**Textauszug:**
Glänzende Spielzeiteröffnung der Oper Wuppertal

„Die Zauberflöte“ in einer Inszenierung von Bernd Mottl

von Johannes Vesper

Die Burger Queen der Nacht - Nina Koufochristou - Foto © Jens Grossmann

Glänzende Spielzeiteröffnung der Oper Wuppertal
 
Die Zauberflöte
 
Eine deutsche Oper in zwei Aufzügen von Wolfgang Amadeus Mozart - Libretto von Emanuel Schikaneder - Uraufführung am 30. September 1791 am K. K. Freihaustheater auf der Wieden in Wien - Premiere am Opernhaus Wuppertal am So. 13. September 2020
In deutscher Sprache mit deutschen Übertiteln - Dauer ca. 2 Stunden 45 Minuten, eine Pause
 
Musikalische Leitung: George Petrou – Inszenierung: Bernd Mottl - Bühne und Kostüme: Friedrich Eggert – Video: Jörn Hartmann – Dramaturgie: Sina Dotzert – Choreinstudierung: Markus Baisch – Studienleitung: Michael Cook - Musikalische Einstudierung: Koji Ishizaka, William Shaw – Regieassistenz: Lucy Martens, Lotte Zuther – Abendspielleitung: Karin Kotzbauer-Bode, Lotte Zuther - Produktionsleitung, Kostüme und Bühne: Luisa Pahlke – Inspizienz: Lauren Schubbe – Licht: Henning Priemer - Leitung Ton & Video: Thomas Dickmeis - Leitung Maske: Markus Moser.

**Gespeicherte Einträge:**

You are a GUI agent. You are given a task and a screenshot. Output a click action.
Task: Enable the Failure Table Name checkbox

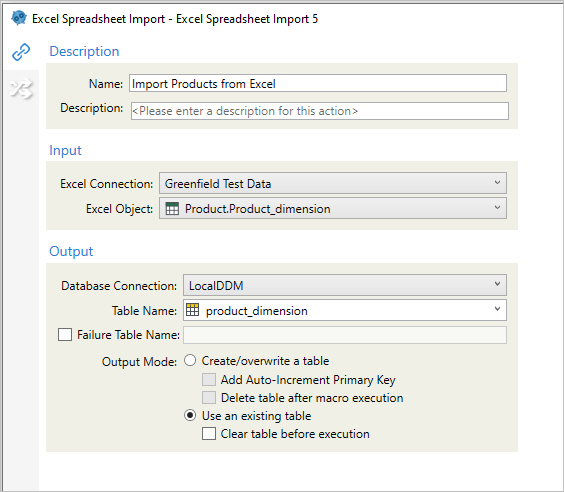tap(65, 334)
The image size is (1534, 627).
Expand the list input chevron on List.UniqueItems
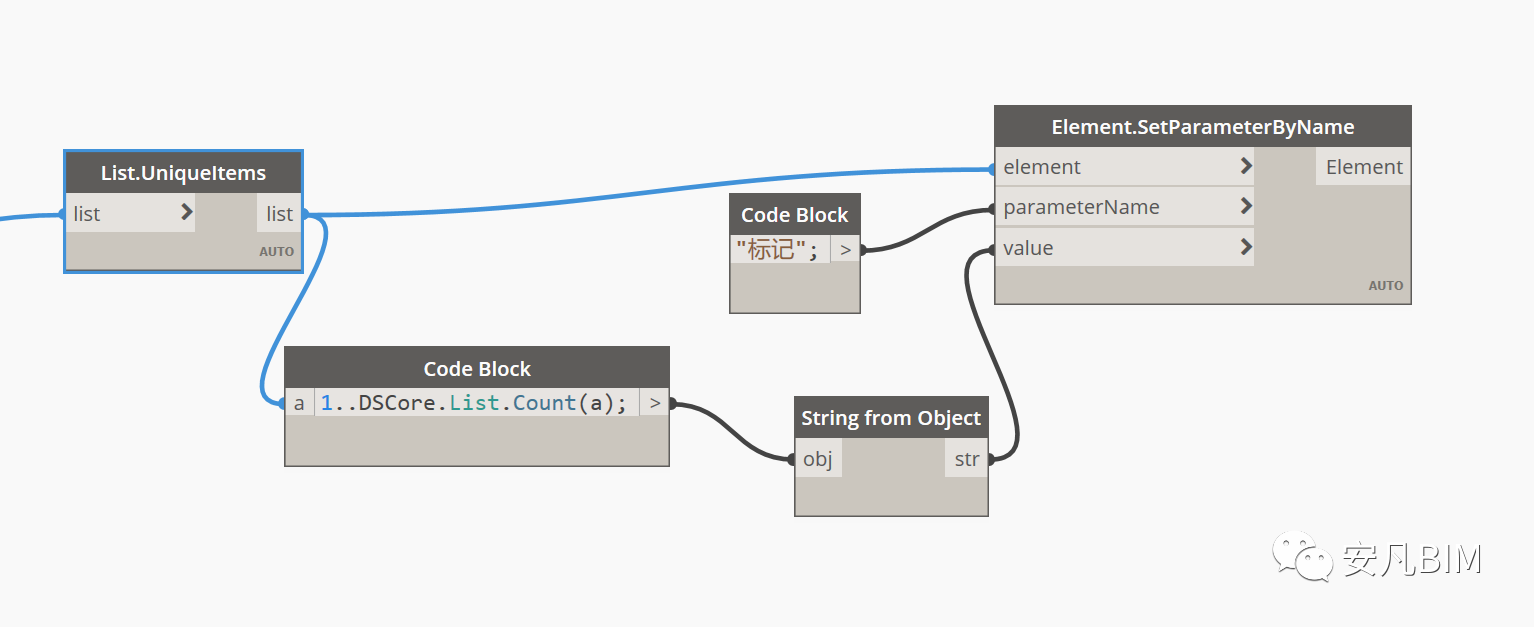[x=187, y=213]
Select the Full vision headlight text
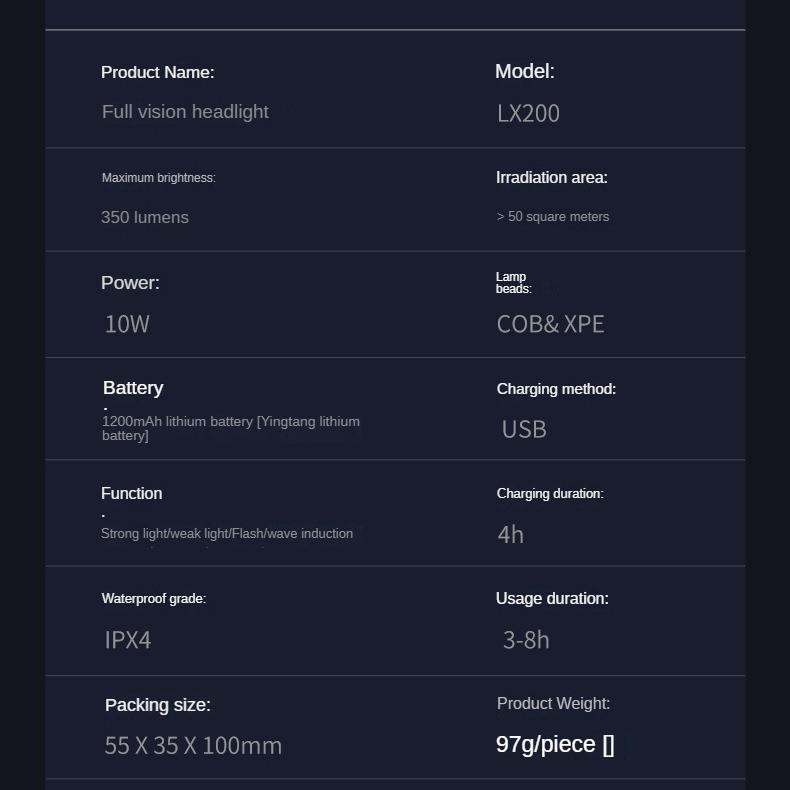This screenshot has height=790, width=790. [185, 112]
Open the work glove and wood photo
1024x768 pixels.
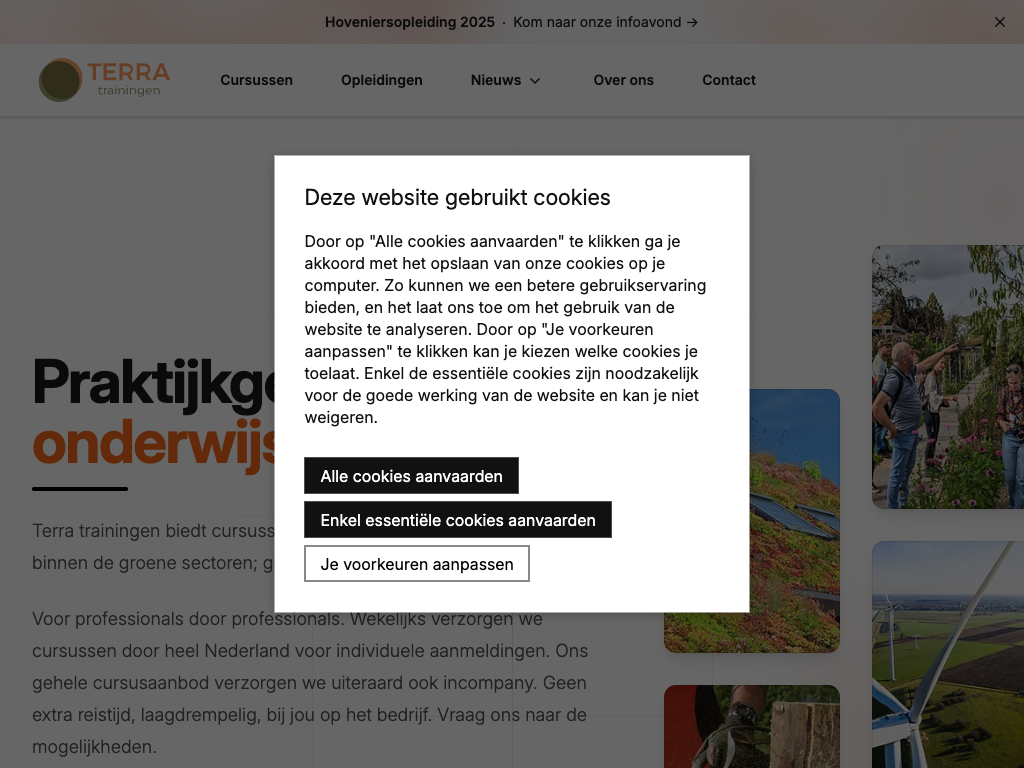tap(752, 726)
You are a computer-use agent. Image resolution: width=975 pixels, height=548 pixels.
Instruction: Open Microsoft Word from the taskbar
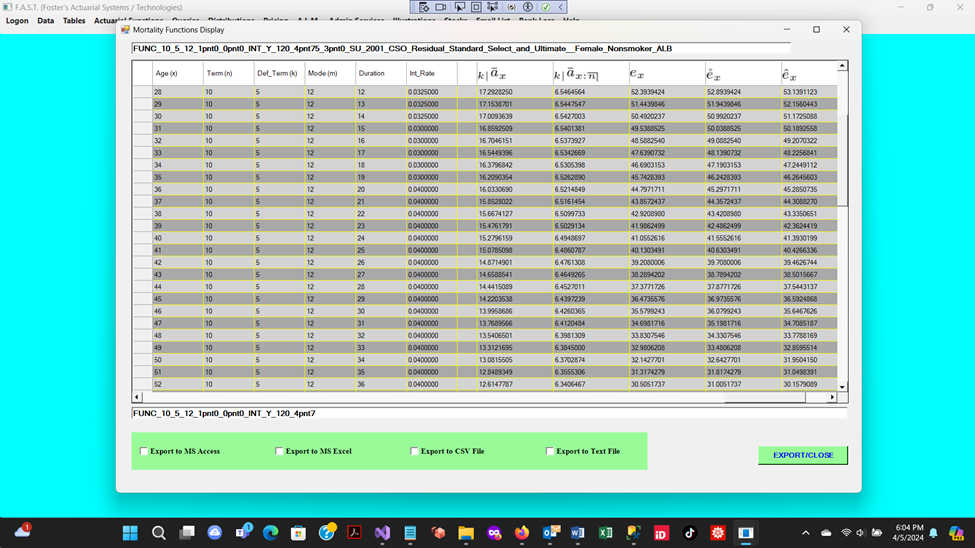tap(577, 534)
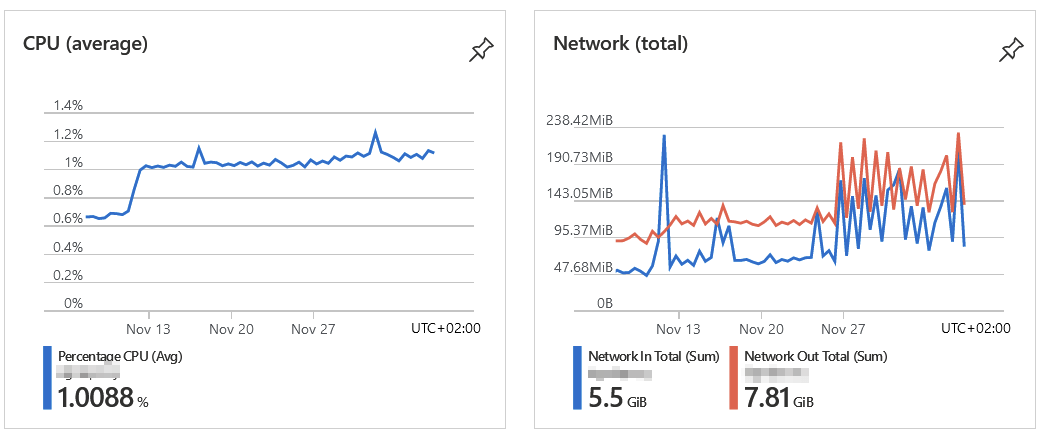Screen dimensions: 1048x433
Task: Click the Nov 13 marker on CPU chart
Action: tap(148, 329)
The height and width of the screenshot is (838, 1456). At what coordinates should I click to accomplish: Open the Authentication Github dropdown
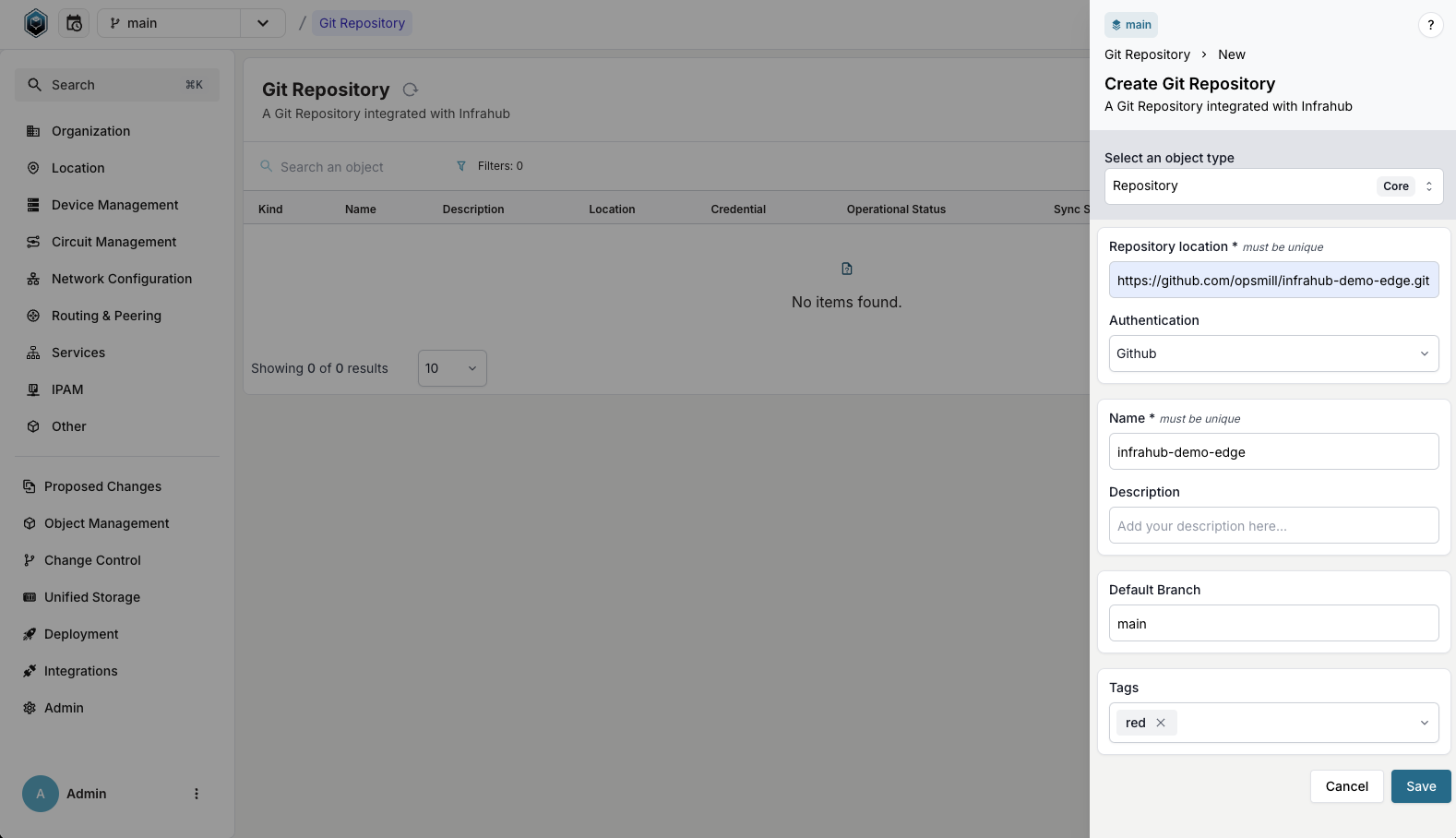(x=1273, y=353)
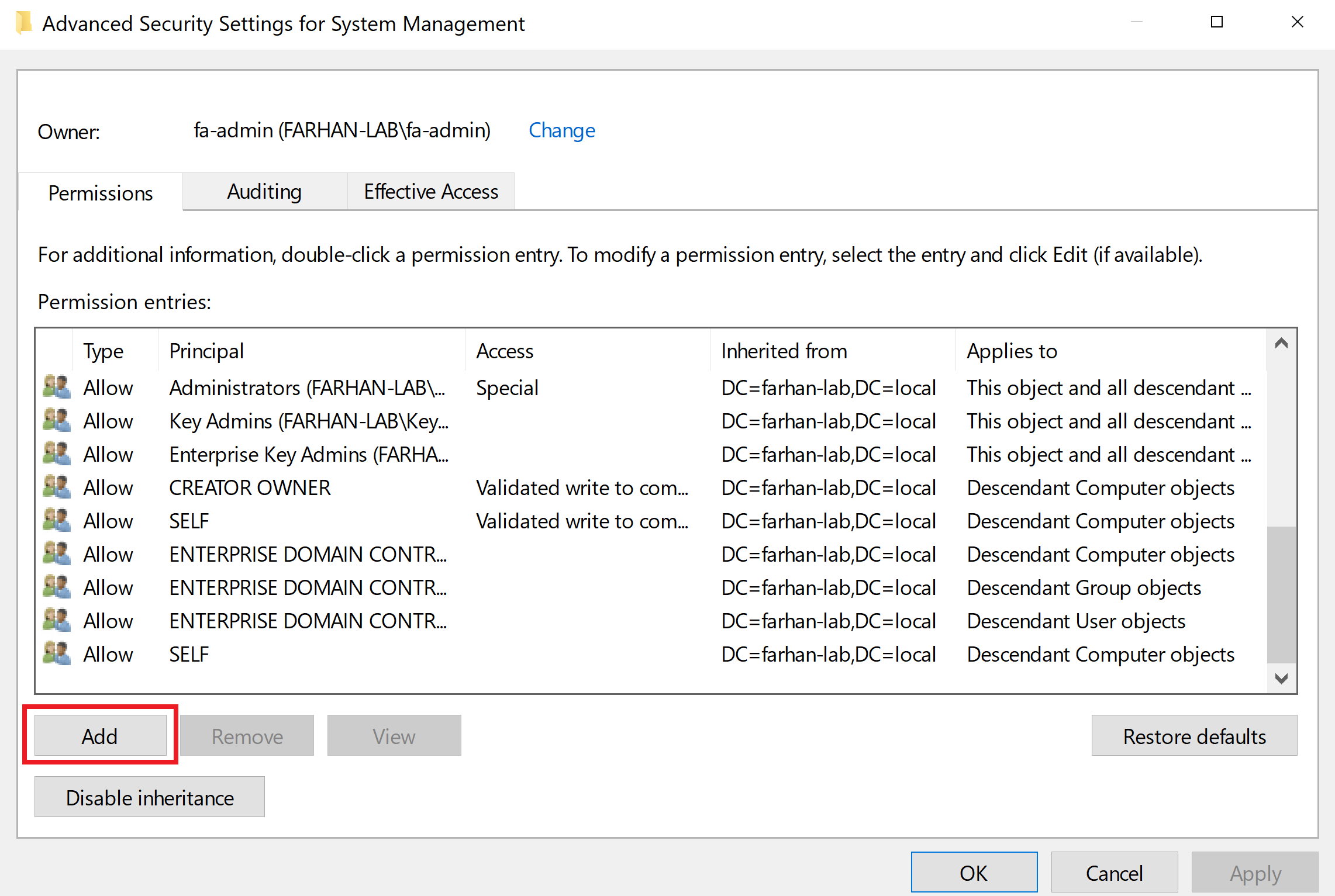Open the Effective Access tab

coord(431,192)
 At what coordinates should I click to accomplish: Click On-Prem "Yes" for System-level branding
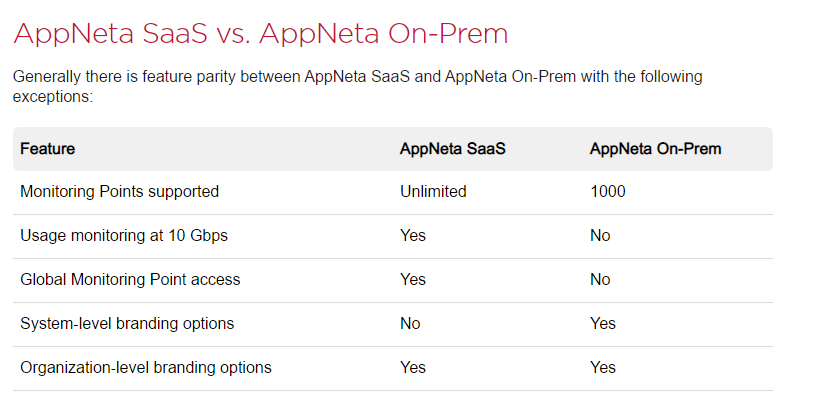(x=603, y=323)
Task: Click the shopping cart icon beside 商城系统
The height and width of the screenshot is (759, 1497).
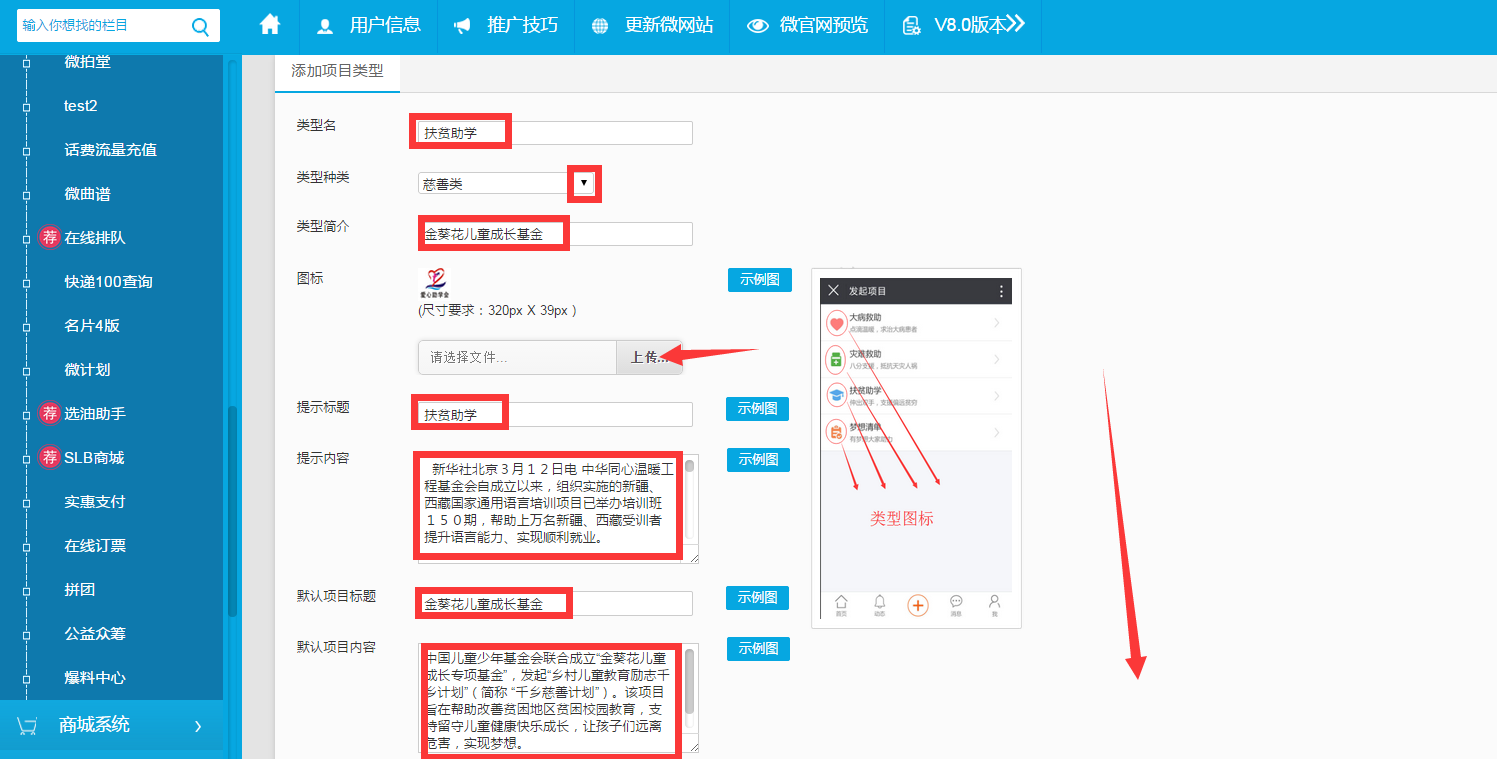Action: click(x=28, y=726)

**Zu erledigende Aufgaben:**
(1) Geben Sie den Abschnitt der Opernkritik wörtlich wieder, von „Musikalische Leitung: George“ bis hinunter zu „Maske: Markus Moser.“.
(2) An welchem Tag fand laut der Opernkritik die Premiere am Opernhaus Wuppertal statt?

**Lösungen nacheinander:**
(1)
Musikalische Leitung: George Petrou – Inszenierung: Bernd Mottl - Bühne und Kostüme: Friedrich Eggert – Video: Jörn Hartmann – Dramaturgie: Sina Dotzert – Choreinstudierung: Markus Baisch – Studienleitung: Michael Cook - Musikalische Einstudierung: Koji Ishizaka, William Shaw – Regieassistenz: Lucy Martens, Lotte Zuther – Abendspielleitung: Karin Kotzbauer-Bode, Lotte Zuther - Produktionsleitung, Kostüme und Bühne: Luisa Pahlke – Inspizienz: Lauren Schubbe – Licht: Henning Priemer - Leitung Ton & Video: Thomas Dickmeis - Leitung Maske: Markus Moser.

(2) Am Sonntag, dem 13. September 2020.